Psychologen opperen dat optimisme een kunstgreepje is van ons brein om ons te motiveren tot welslagen. Maar waarom die omweg? Waarom zou realiteitszin inzet in de weg staan? Illusies zijn zelden onschuldig. Een onhebbelijkheid van de werkelijkheid is dat ze zich niet plooit naar onze wensen. Optimisme leidt tot roekeloos en zelfdestructief gedrag. Daar zijn talloze voorbeelden van, maar ik beperk me voor de goede orde tot diezelfde krant van vandaag, die hier nu toch voor me ligt.

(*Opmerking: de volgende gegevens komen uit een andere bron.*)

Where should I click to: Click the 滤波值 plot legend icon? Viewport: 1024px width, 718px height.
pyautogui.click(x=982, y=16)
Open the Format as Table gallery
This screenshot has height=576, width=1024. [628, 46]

Een nieuwe campagne tegen hardrijden laat wegpiraten toeschouwer zijn bij hun eigen begrafenis. Schokkend! Maar waarom zijn hardrijders zo hardleers? Eenvoudig: ze wanen zich onkwetsbaar en overschatten zichzelf. Een hardnekkige illusie, al talloze malen vastgesteld: 85 procent van de chauffeurs waant zich beter dan gemiddeld. Dat is statistisch nogal onmogelijk. Met een glaasje op? Moet ook wel lukken! Sms’en achter het stuur? Ach, als je wat behendig en alert bent…

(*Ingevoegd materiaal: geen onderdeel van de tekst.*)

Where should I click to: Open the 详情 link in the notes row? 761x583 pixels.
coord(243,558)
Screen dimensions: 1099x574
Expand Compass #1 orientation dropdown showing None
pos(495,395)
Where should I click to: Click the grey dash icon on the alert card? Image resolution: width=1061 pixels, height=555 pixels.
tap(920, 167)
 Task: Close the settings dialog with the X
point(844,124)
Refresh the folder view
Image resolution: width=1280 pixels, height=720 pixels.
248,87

Beursspeculanten die blaken van optimisme lopen sneller met hun kop tegen de muur. Financiële zeepbellen zwellen aan door het onredelijke vertrouwen dat de toekomst ons toelacht. Politieke partijen berekenen de kosten van hun programma in de ijdele veronderstelling dat die rugwind netjes in de zeilen blijft, met alle gevolgen van dien. Ingenieurs weten hoe ijdel optimisme kan zijn door de wet van Hofstadter: ‘Bouwwerken duren altijd langer dan je voorziet, zelfs als je rekening houdt met de wet van Hofstadter.’

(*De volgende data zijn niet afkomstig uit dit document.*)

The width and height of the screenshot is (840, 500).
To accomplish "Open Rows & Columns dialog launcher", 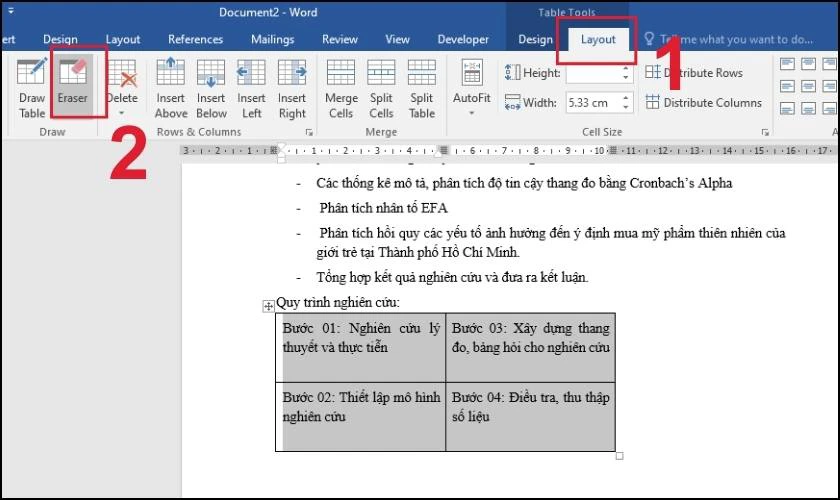I will coord(309,132).
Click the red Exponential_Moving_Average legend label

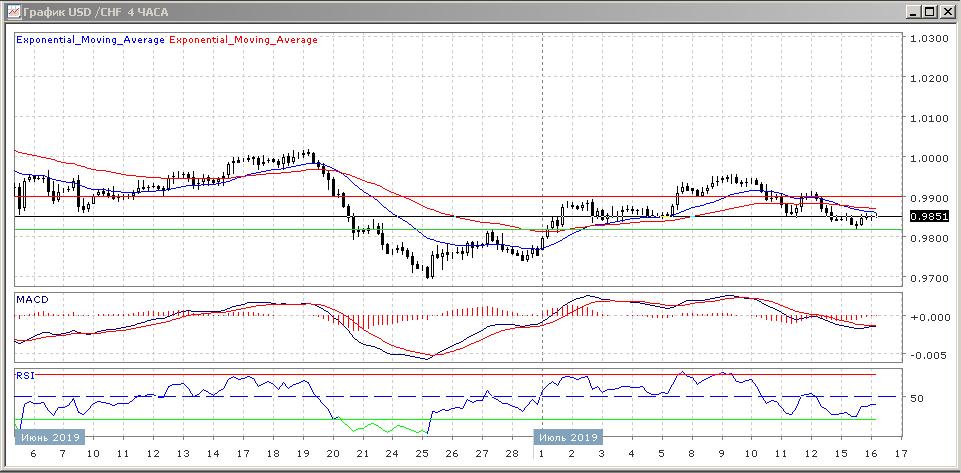point(245,40)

Natuurlijk, zal u zeggen, maar je moet grenzen stellen aan je optimisme. Maar hoe trek je die dan? Optimisme is per definitie een illusie. Indien je de grenzen van je illusie kan afbakenen, dan ben je er de facto al van verlost. Hoe hard mag je op het gaspedaal duwen vooraleer je anderen en jezelf in gevaar brengt? Enkel realiteitszin brengt soelaas.

Zelf ben ik ook vatbaar voor optimistische illusies. Autorijden vermijd ik, omdat ik weet dat zo’n soepel suizende bolide me in een roes van onschendbaarheid wiegt. Mijn gemoed verlicht en mijn voet verzwaart. Deadlines schrijf ik doorgaans een dag of twee eerder in mijn agenda, in de hoop dat ik die schriftvervalsing tegen dan vergeten ben. Mijn wekker loopt een onbestemd aantal minuten voor. Een vorm van zelfbewapening tegen de hardnekkige illusie dat ik sneller ben en de wereld meer meewerkt dat het geval is.

Soit, ik moet haast maken, want de klok tikt en eindredacteurs kennen geen genade.

Wat is er mis met de werkelijkheid? Zij is onze trouwste bondgenoot. Wie haar kent, behoedt zich voor illusies en bespaart zich ontgoochelingen. Wie haar door een roze bril bekijkt, is blind voor de aanstormende muur.